In Works and Days, Hesiod writes that “had Prometheus not provoked Zeus’s wrath, ‘you would easily do work enough in a day to supply you for a full year even without working; soon would you put away your rudder over the smoke, and the fields worked by ox and sturdy mule would run to waste’” (http://en.wikipedia.org/wiki/Prometheus).

Does this sound familiar? “In toil you shall eat of it, all the days of your life. Both thorns and thistles it shall bring forth for you,” and “In the sweat of your face you shall eat bread.” So sayeth the Lord, Genesis 3:17-19.

Zeus in his myth and God in the Bible both take away mankind’s easy life. In a way, one could take this for a piece of evidence related to the mythology of the Bible. I tend to say that, once again, all stories have a purpose, and if one believes that God guides or at least has a hand in the world, it is impossible to say that something exists either for no reason or for a reason that would go against God and his Word.

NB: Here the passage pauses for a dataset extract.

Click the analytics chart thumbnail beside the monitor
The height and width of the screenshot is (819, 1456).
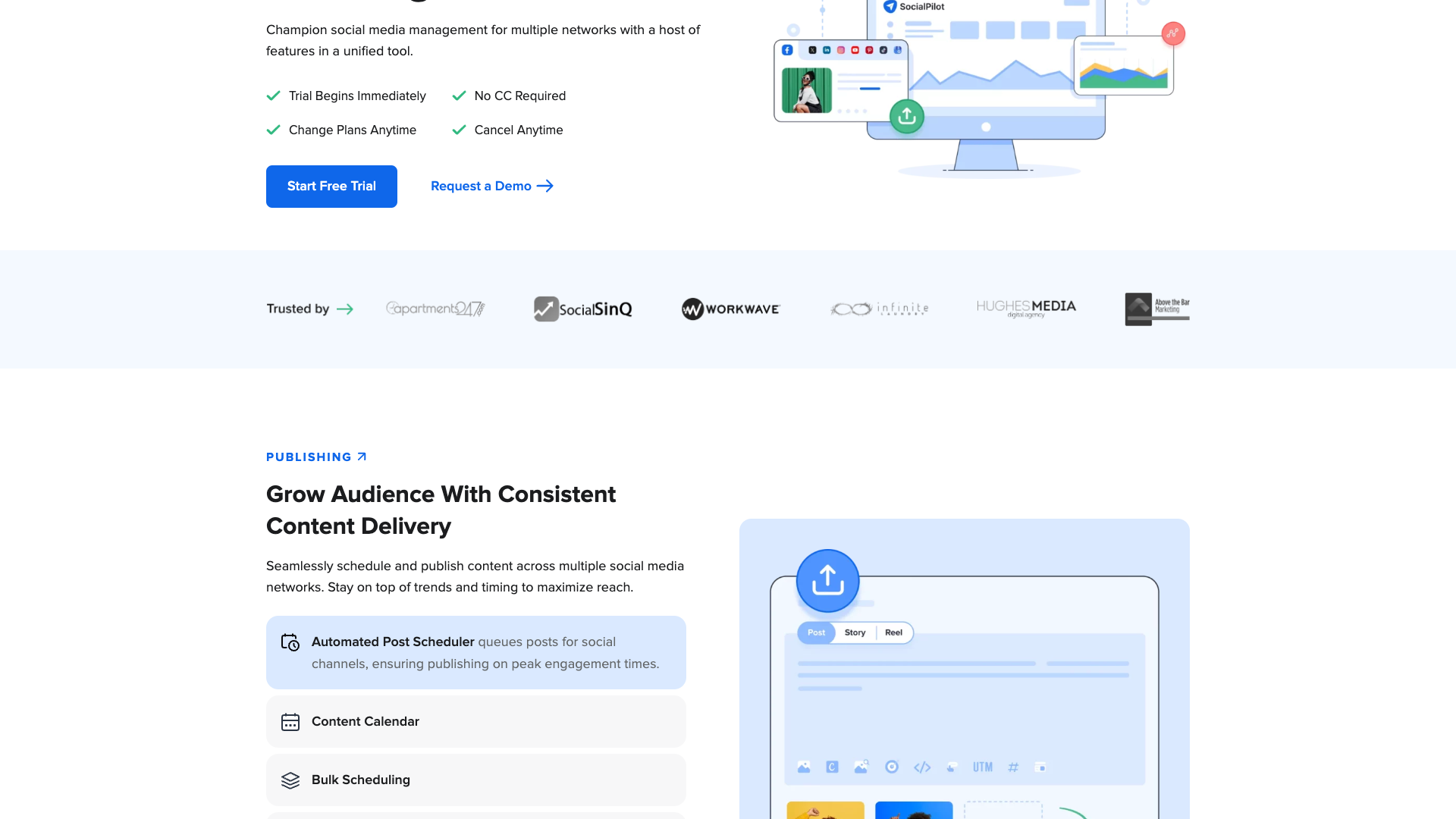(1124, 66)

So to me, these old myths and legends are good stories. They have tales to tell and lessons to learn, and in a way, the humans of old would have had to learn these lessons before the cultures of Judaism and Christianity came along.

I asked my partner why God is so different from the Old Testament to the New. The Old Testament has animal sacrifices, destruction of cities, pillars of salt, and so on and so forth. The New Testament has Jesus Christ who came to save humanity and absolve all of their sins. So which is it? If God is infinite and unchanging…

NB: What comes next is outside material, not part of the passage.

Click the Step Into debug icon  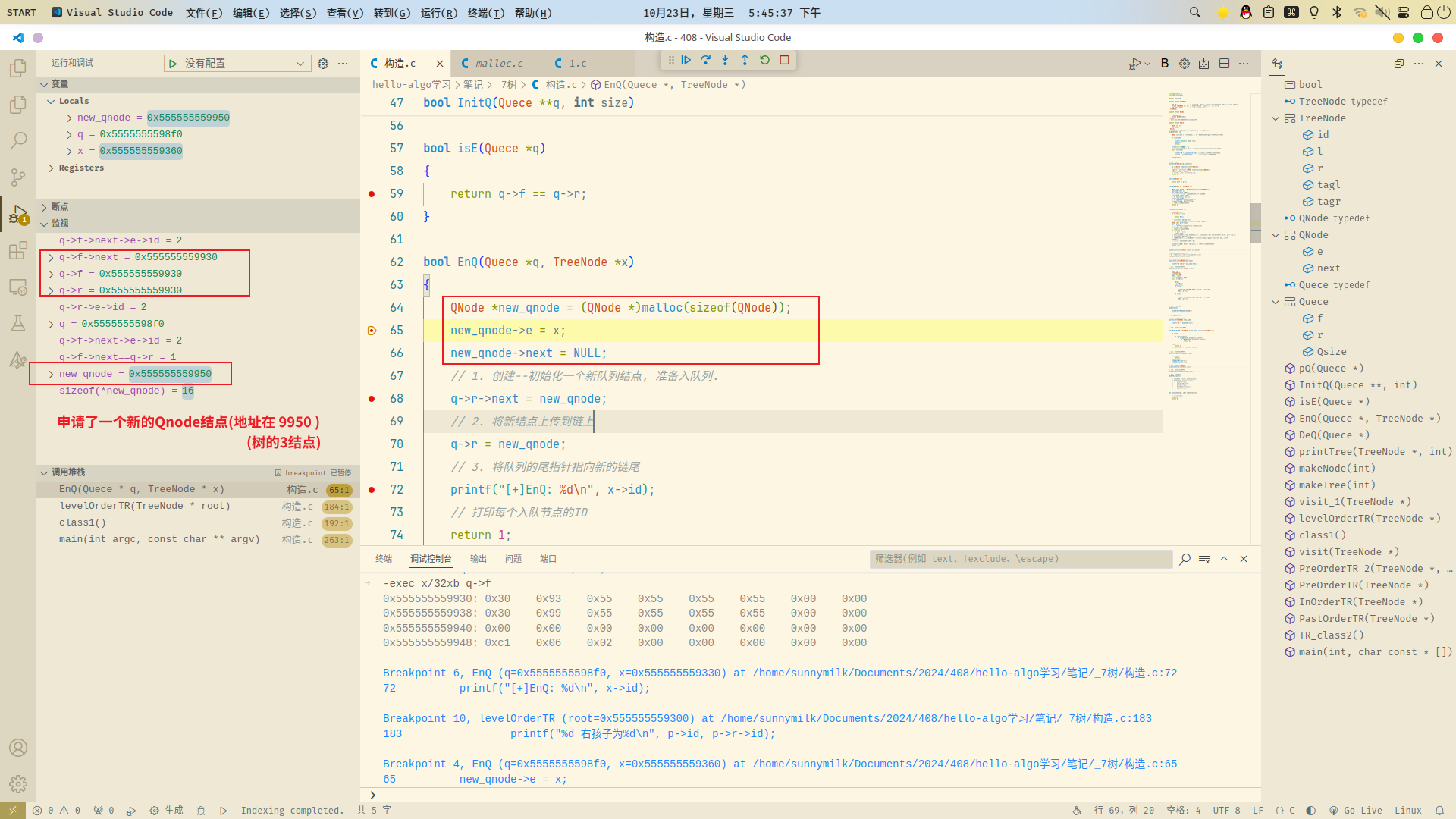(726, 60)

Well, her explanation, which I particularly enjoy, is that it’s not God that was different, it’s humanity. In the Old Testament, mankind is in its infancy. How do you discipline a child? Regardless of whether it is right or best, we train children via punishment and reward. God used animal sacrifice and the like as ways for people to show their faith and humility, their submission to the Lord. God gave mankind a path to salvation via sacrifice. Time needed to pass before it would be right for Jesus to walk the earth and offer salvation through the redemption of mankind’s sins.

Also as a quick aside, salvation and redemption are not the same thing. This might not be news to you but it was to me. Redemption is when Jesus died on the cross, and chose to take the weight of all man’s sin. Salvation is what humans receive when they accept redemption. Or something like that.

Well, I deviated quite a bit from Genesis 4 today, and I’ve definitely pushed my time. I hope anyone reading this is happy and enjoying their day, and if not, work through your troubles. Do not be like Cain, always a vagabond, or a fugitive. It seems like we have everything we need in this world, in this life, from our food and shelter to medicine and entertainment, but at our very core, there is a spiritual need from which we turn away. I heard a Christian radio station give the advice once to “rest in God,” and I agree. Find the love and acceptance that is always there for you. Rest and fall into the arms of God the way a child rests in the arms of its mother or father.

If nothing else, know that I am here, thinking of you, wherever in this world you may be. We may not always get along, or we may not always like each other, but we can make the decision to love and respect one another. So go forth into this day, go forth with strength and power, but go forth with humility. There is always something new to learn, and every experience is a new lesson.

Despite what anyone else says, God loves you. I love you. Whoever you are.